Finale de hauts et de bas pour les gardiens

Jusqu'à maintenant, la finale de la Coupe Stanley en est une de montagnes russes pour les gardiens partants des Penguins et des Predators.
Matt Murray et Pekka Rinne alternent en effet les hauts et les bas. Le gardien des Penguins a repris le dessus jeudi, bloquant 24 tirs et signant le jeu blanc dans la victoire de 6-0 plaçant Pittsburgh aux commandes de la série, 3-2. Il rejoignait du même coup Tom Barrasso dans l'histoire des Penguins avec sept gains en carrière en finale.

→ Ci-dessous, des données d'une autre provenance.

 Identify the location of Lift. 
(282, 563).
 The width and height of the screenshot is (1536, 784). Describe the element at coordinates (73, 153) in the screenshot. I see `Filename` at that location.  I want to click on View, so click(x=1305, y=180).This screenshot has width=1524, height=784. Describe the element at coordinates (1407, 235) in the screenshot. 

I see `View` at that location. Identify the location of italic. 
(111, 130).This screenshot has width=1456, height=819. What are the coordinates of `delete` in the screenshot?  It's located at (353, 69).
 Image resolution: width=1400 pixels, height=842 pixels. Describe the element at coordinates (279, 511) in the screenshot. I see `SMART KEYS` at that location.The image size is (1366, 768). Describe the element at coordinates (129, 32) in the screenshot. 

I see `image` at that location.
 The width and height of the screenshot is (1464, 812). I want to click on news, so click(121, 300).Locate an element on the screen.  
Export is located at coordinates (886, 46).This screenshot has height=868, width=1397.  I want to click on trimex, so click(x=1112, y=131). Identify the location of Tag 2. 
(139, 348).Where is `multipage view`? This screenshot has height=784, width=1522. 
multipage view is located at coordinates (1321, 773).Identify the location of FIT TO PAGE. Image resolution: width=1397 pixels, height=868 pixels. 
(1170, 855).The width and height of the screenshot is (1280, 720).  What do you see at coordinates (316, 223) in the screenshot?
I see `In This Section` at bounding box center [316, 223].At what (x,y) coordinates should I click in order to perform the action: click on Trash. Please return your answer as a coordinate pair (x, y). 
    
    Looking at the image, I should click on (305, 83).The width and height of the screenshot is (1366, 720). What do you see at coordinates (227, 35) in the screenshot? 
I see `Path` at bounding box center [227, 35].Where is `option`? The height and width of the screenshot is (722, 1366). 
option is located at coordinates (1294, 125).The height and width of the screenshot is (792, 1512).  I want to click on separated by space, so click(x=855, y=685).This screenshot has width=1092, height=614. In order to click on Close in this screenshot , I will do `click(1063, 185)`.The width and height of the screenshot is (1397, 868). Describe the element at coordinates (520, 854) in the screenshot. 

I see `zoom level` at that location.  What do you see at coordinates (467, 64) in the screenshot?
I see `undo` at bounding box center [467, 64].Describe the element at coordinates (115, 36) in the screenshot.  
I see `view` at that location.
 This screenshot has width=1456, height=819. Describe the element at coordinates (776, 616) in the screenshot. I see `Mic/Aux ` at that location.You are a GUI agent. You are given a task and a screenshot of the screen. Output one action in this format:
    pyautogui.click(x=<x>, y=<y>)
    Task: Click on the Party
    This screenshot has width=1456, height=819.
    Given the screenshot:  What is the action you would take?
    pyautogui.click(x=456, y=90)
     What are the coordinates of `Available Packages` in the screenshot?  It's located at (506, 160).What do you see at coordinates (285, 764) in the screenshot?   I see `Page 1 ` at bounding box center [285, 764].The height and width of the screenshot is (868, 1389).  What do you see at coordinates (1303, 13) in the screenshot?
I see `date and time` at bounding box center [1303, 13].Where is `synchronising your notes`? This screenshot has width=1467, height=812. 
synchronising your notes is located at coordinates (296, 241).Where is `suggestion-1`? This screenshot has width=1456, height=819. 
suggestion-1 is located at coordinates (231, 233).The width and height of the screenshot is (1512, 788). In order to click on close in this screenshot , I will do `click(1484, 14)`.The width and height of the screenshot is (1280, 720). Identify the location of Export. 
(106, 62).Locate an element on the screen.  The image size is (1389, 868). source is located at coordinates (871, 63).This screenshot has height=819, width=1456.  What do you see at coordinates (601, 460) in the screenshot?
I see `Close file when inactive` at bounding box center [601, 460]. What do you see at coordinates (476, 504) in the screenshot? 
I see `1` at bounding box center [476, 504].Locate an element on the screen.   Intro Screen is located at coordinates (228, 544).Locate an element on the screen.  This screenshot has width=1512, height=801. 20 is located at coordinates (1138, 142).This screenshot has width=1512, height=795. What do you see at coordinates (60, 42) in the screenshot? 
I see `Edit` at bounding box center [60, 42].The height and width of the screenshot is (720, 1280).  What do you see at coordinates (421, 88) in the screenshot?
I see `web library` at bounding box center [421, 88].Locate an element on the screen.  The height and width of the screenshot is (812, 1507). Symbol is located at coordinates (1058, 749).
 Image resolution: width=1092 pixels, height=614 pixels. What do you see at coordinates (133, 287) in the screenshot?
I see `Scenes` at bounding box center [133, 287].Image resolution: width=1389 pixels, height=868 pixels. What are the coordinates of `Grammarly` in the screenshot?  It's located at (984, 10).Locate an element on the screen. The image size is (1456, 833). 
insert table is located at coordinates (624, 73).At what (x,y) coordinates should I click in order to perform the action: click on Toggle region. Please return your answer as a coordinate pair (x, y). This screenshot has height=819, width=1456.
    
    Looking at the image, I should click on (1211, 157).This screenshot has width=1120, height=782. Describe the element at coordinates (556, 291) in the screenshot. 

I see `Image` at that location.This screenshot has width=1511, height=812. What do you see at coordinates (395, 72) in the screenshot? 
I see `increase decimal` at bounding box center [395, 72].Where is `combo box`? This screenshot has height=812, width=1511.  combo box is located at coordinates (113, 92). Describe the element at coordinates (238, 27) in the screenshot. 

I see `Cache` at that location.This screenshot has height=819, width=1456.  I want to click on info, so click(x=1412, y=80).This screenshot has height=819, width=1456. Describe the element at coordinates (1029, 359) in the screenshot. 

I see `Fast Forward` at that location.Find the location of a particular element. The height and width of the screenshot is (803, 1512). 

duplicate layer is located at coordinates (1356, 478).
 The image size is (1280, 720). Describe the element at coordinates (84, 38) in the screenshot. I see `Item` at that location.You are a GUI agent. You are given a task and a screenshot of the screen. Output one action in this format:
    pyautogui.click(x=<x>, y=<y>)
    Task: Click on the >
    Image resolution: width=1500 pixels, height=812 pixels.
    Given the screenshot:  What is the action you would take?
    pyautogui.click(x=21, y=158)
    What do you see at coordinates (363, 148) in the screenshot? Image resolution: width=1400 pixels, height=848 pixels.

Quant à Rinne, il a été remplacé à compter du deuxième vingt, ayant flanché trois fois en neuf tirs. «Nous pouvons mieux faire devant son filet», a estimé Peter Laviolette, l'entraîneur-chef des Predators. «Je ne pense pas nécessairement qu'il a accordé de mauvais buts.»
Il reste que le Finlandais a bien des ennuis au PPG Paints Arena de Pittsburgh, où les Penguins l'ont déjoué 11 fois en 45 tirs, depuis le début de la ronde ultime. Bonne nouvelle pour les Preds, le sixième match se déroulera dimanche (20h) à Nashville, où Rinne excelle lors des présentes séries (9-1), contrairement à l'étranger (5-6).
Laviolette continue de soutenir Rinne, qui a bloqué 50 tirs sur 52 lors des deux gains des siens en finale. Il faudra toutefois un retour du gardien des beaux jours pour espérer un septième match contre les Penguins. 
Quant à l'entraîneur des Penguins Mike Sullivan, sa confiance envers Murray a encore une fois été justifiée, jeudi. En carrière, l'athlète de Thunder Bay affiche un rendement exemplaire de 8-1 en séries après avoir subi une défaite.
«Matt connait ses forces et il sait ce qu'il doit faire pour nous aider à gagner», a assuré Sullivan. «Il croit en lui-même et nous aussi. Il a été brillant [jeudi], et nous croyons pouvoir nous fier à lui pour les gros arrêts. C'est ce que montre sa feuille de route avec nous.»